Le 19 juin 1954, il est nommé ministre de l'Industrie et du commerce du gouvernement Pierre Mendès-France dont il démissionne le 3 septembre 1954, afin de ne pas être associé à la conclusion des Accords de Paris. Il s'exprime en tant que député sur ces actes diplomatiques. Il approuve les Accords de Londres - un « pis-aller » par rapport à la C.E.D. - sous réserve qu'il n'y aura pas d'armée allemande autonome et qu'un accord équitable sera conclu sur la Sarre. Rapporteur des articles 2 et 3 des Accords de Paris, relatifs à l'admission de la République fédérale à l'O.T.A. N, il vote ces accords « la corde au cou » et considère qu'il s'agit d'un « désastre diplomatique ». Juste avant sa chute, le 20 janvier 1955, Pierre Mendès-France le rappelle dans son gouvernement en tant que ministre des Forces armées. Maurice Bourgès-Maunoury est ensuite le ministre de l'Intérieur du second cabinet Edgar Faure le 23 février 1955. Il prend part à la discussion d'un projet de loi relatif aux œuvres sociales en faveur des étudiants et du projet de loi relatif aux dépenses du ministère de l'Intérieur ainsi que du projet de loi sur l'élection des membres de l'Assemblée nationale. Mais, désormais, la situation critique en Algérie mobilise l'énergie de Maurice Bourgès-Maunoury qui est en 1955 l'auteur d'un projet de loi portant à 18 mois les obligations d'activité du contingent.
Le 22 mars 1955 il présente un projet de loi instituant l'état d'urgence en Algérie afin de protéger, dit-il, les musulmans loyalistes et de donner confiance à l'ensemble de la population. L'état de siège transférant des pouvoirs étendus à l'armée semble alors une solution susceptible de perturber l'économie du pays si bien que l'état d'urgence lui est préféré. Il permet d'accroître les droits du pouvoir civil et d'améliorer un dispositif administratif et juridique trop faible.
Maurice Bourgès-Maunoury répond à de nombreuses et parfois dramatiques interpellations, sur la situation de la presse, la sécurité publique, la répression et les conceptions politiques du gouvernement sur la question algérienne. Il est partisan d'une large politique de réformes sociales en Algérie. Il n'est pas, selon Edgar Faure, un très ferme partisan de l'intégration, manifestant un « désabusement prophétique ». Il étend à l'Algérie l'obligation du B.C.G. et tente d'améliorer le logement des musulmans par une politique de lotissements fonciers et la construction d'habitations. Il veille à ce que les sinistrés du tremblement de terre d'Orléanville soient relogés sans subir d'augmentation de loyer.
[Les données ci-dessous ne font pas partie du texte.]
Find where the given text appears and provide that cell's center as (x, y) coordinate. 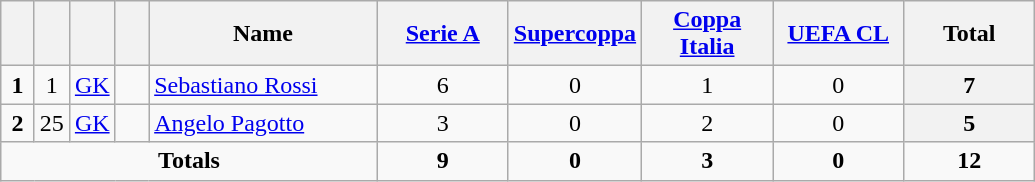
7 (970, 85)
Sebastiano Rossi (264, 85)
Angelo Pagotto (264, 123)
Total (970, 34)
12 (970, 161)
5 (970, 123)
25 (52, 123)
Totals (189, 161)
Name (264, 34)
Supercoppa (574, 34)
Serie A (442, 34)
6 (442, 85)
Coppa Italia (708, 34)
9 (442, 161)
UEFA CL (838, 34)
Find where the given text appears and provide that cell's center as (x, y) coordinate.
Il présente, le 18 octobre 1955, un projet de loi portant création d'une caisse d'expansion et de modernisation de la propriété rurale afin de faciliter l'accession à la petite propriété et cherche à redévelopper le remembrement des exploitations rurales. Un projet de loi vise à améliorer l'irrigation de 30 000 hectares.
Lorsque Edgar Faure dissout l'Assemblée nationale le 1" décembre 1955, Maurice Bourgès-Maunoury quitte le gouvernement par fidélité aux positions du parti radical. Bien qu'il confirme, en 1956, avec ses 63 701 voix personnelles, son rayonnement sur le département de la Haute-Garonne, il ne réussit pas à renouveler pour sa liste radicale-socialiste (62 277 voix et deux élus), apparentée cette fois à la seule S.F.I.O. (56 609 voix et deux élus), l'éclatant succès de 1951 car elles n'atteignent pas la majorité absolue.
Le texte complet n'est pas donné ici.